By Aaron Corvin, Columbian Port & Economy Reporter
Published: March 5, 2011, 12:00am

When you’re deciding whether to buy stock or purchase a house, check your emotions and sharpen your logic.

If you’re trying to figure out where the economy is headed — and how you might fare in it — read a lot, including a smart blog or two.

And if you’re a Clark County resident wondering where we went wrong with our economy, that’s probably not the right question to ask.

Those were just some of the points punched home by two economic experts who spoke Friday at “Economic Recovery and Southwest Washington,” an event held at Washington State University Vancouver as part of the university’s Chancellor’s Seminar Series.

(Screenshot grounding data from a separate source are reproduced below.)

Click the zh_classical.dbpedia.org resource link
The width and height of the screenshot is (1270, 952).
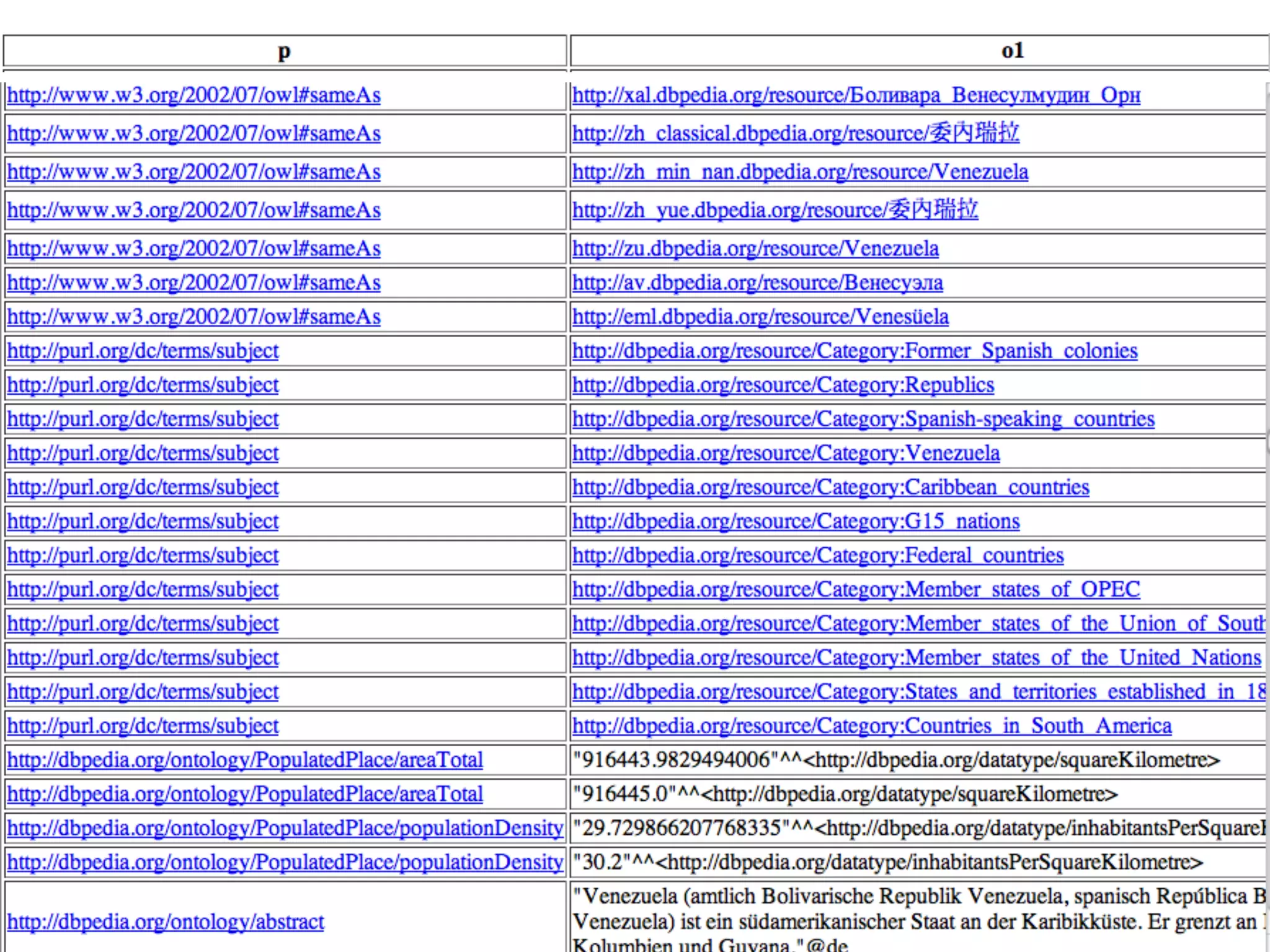tap(795, 134)
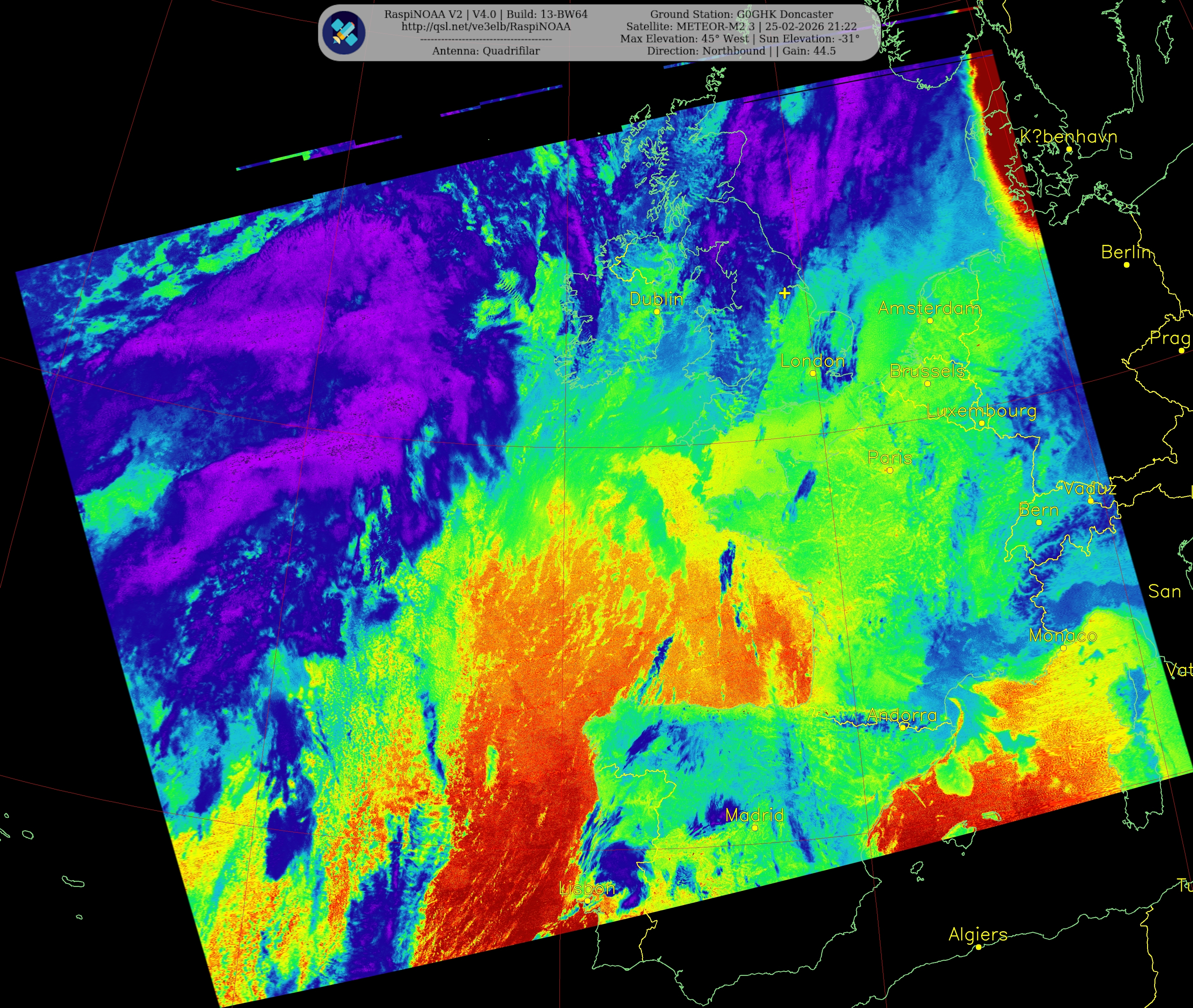Click the Paris city marker dot
The height and width of the screenshot is (1008, 1193).
click(x=890, y=470)
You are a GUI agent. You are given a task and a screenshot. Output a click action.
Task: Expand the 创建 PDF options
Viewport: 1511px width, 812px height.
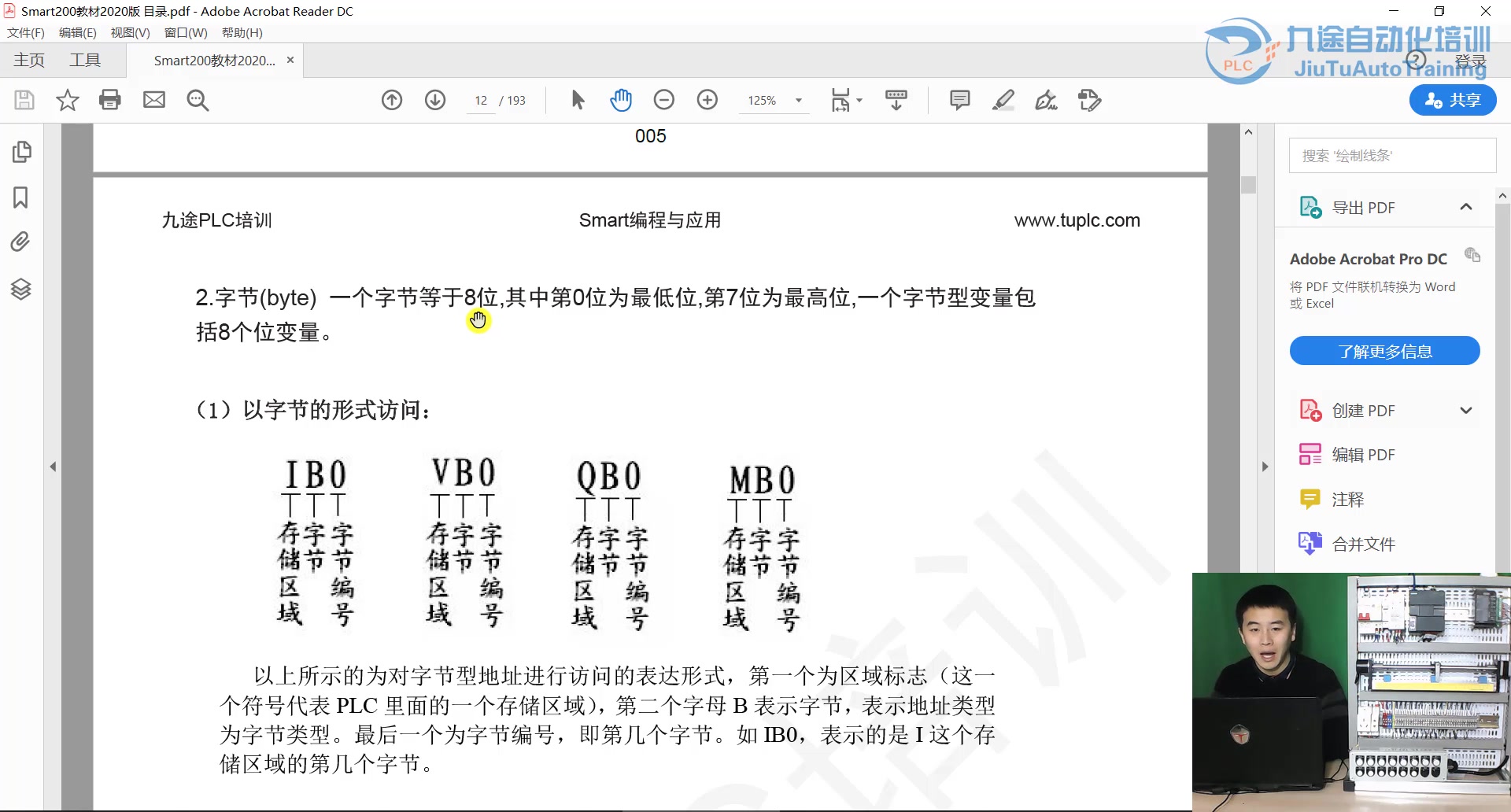pos(1466,410)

Scott Bailey, Southwest Washington regional labor economist for the state Employment Security Department, and John Nofsinger, a WSU finance professor and expert in behavioral finance, presented their analyses to more than 90 attendees.

Bailey went first, showing data point after data point detailing Clark County’s economic rise and fall. From 1988 through 2006, for example, the county issued permits for an average of 3,800 housing units per year. In 2008, 1,200 permits were issued. In 2009, only 700.

The county lost about 6 to 7 percent of its entire job base in the crash, Bailey said, with construction shedding about 30 percent of its jobs and manufacturing losing about 20 percent. While there are positive signs in the national economic recovery, Bailey said, Clark County — where the December jobless rate was 12.9 percent — is “not showing any upward trend right now” and “not much in the way of a recovery yet.”

Some people are wondering where the county went wrong with its economy, Bailey said. But that question doesn’t really apply, given what pushed us into our current predicament. “Sometimes bad things happen to good people,” Bailey said. Then he launched into a step-by-step dissection of how a deregulated Wall Street and other factors blew up the economy.

A blogger knew

Bailey said he felt there was something wrong in 2006 but couldn’t pinpoint it. While The New York Times reported problems in the housing market, Bailey said, he unexpectedly found deeper answers from a couple key online blogs, including “Naked Capitalism,” by Yves Smith.

Smith, who put Lehman Brothers on deathwatch on his blog, knew the investment bank was going down before others did, Bailey said, “like the head of the Federal Reserve Bank.”

After Bailey finished his take on the local and national economy, Nofsinger stepped up to focus on how our individual behavior and our cultural norms color our economic decisions. Nofsinger said our emotions often guide our investment decisions. While everyone says you should buy low and sell high, recent economic bubbles have shown we actually behave in the opposite manner. People rush to buy when everyone else is already buying — on the high side — and then sell when everyone is already selling — on the down side, Nofsinger said.

We also tend to be short-term thinkers, Nofsinger said. For example, many people took on adjustable rate mortgages that sounded like great deals in the short run, he said. They found out differently when their monthly mortgage payments shot up. Even percentages elude people, Nofsinger said. Many think there’s not that big of a difference between, say, a 10 percent interest rate and a 10.8 percent interest rate. But on a $250,000, 30-year home loan, that difference is almost $1,800 every year. “Those little changes make a big difference,” he said.

Nofsinger also puzzled over our cultural norms, including what in the economy prompts outrage in us and what doesn’t. He said the investment bank Goldman Sachs, for example, defaulted on office buildings in San Francisco and figured it was better to off-load the buildings on its creditors, anyway. There was no uproar about a major institution’s failing to meet its obligations, Nofsinger said.

However, when homeowners defaulted on their mortgages, he said, others who hadn’t fallen behind castigated them for it.

“We expect our financial institutions to be heartless,” Nofsinger said.